■ **Task item**
Set every entry down again, unchanged, picture-free.

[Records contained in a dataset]
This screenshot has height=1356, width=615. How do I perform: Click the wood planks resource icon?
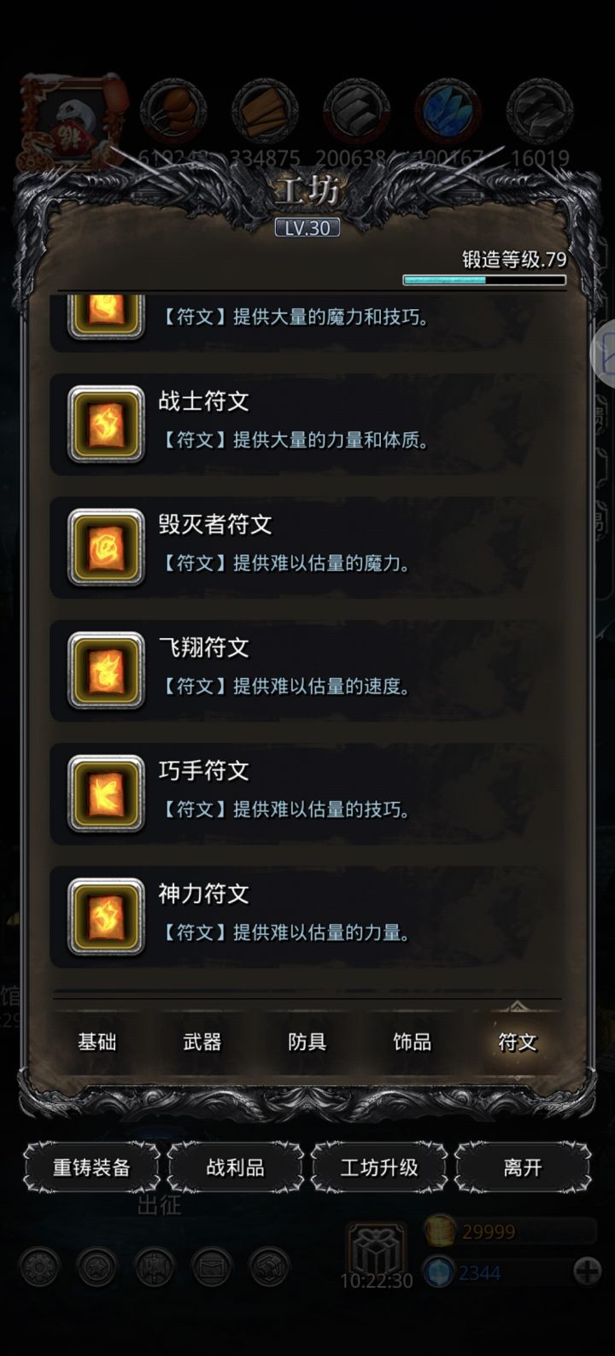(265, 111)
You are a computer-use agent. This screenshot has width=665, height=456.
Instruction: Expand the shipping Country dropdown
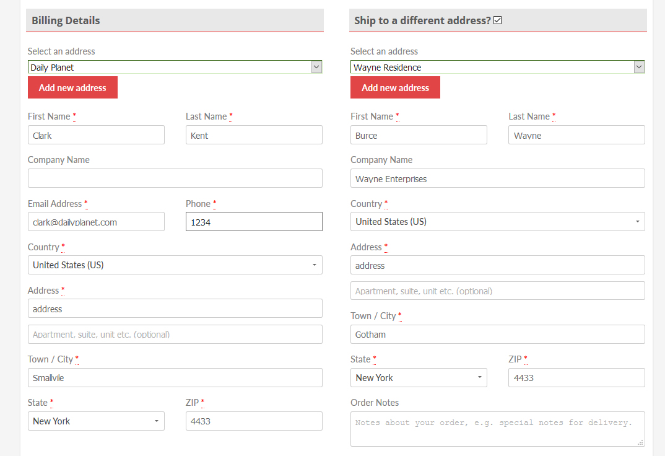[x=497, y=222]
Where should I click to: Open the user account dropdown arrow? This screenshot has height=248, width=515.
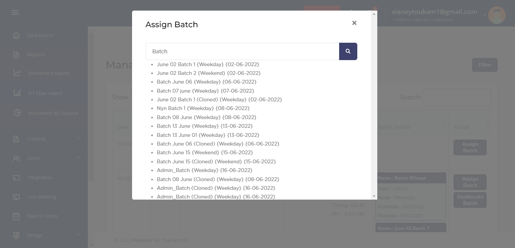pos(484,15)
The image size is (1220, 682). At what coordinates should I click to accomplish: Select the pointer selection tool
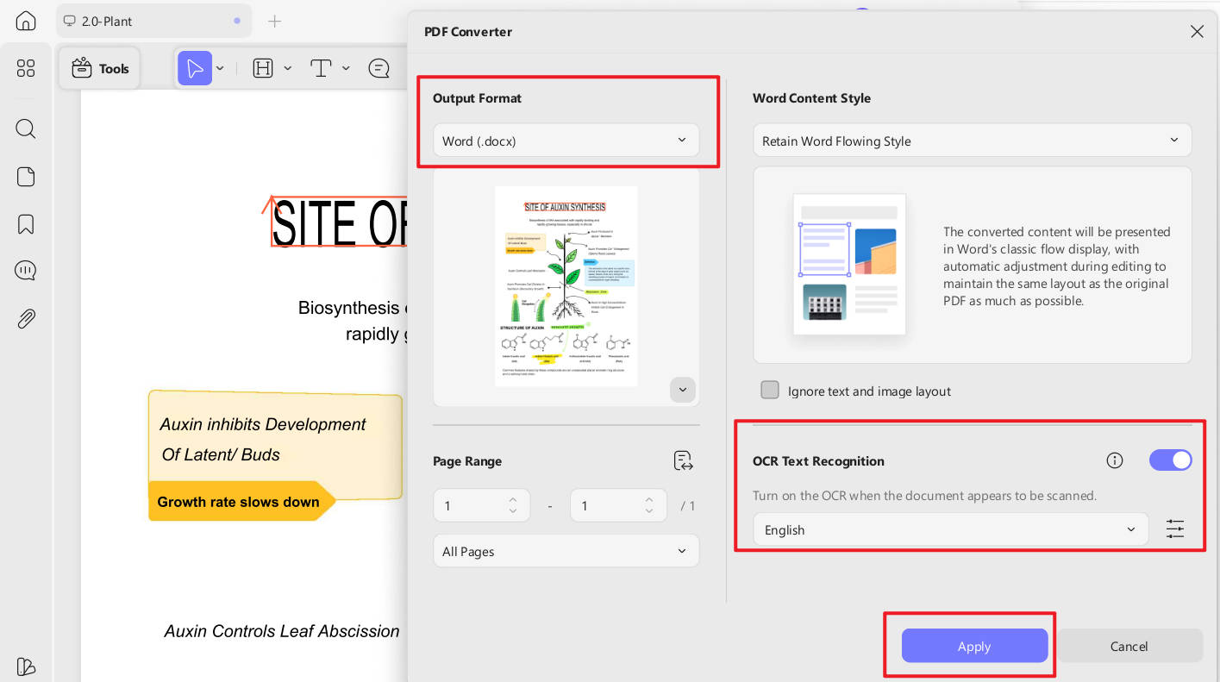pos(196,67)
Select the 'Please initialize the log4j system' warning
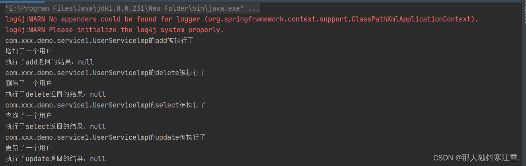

■ **Response to the task**
This screenshot has height=1356, width=615. How do I perform: Click the wood planks resource icon?
(265, 111)
You are a computer-use agent. This screenshot has width=665, height=456.
Instruction: Expand the shipping Country dropdown
[x=497, y=222]
Where should I click to: Open the user account dropdown arrow? This screenshot has height=248, width=515.
pos(484,15)
The image size is (1220, 682). At what coordinates should I click to accomplish: Select the pointer selection tool
pos(196,67)
Select the 'Please initialize the log4j system' warning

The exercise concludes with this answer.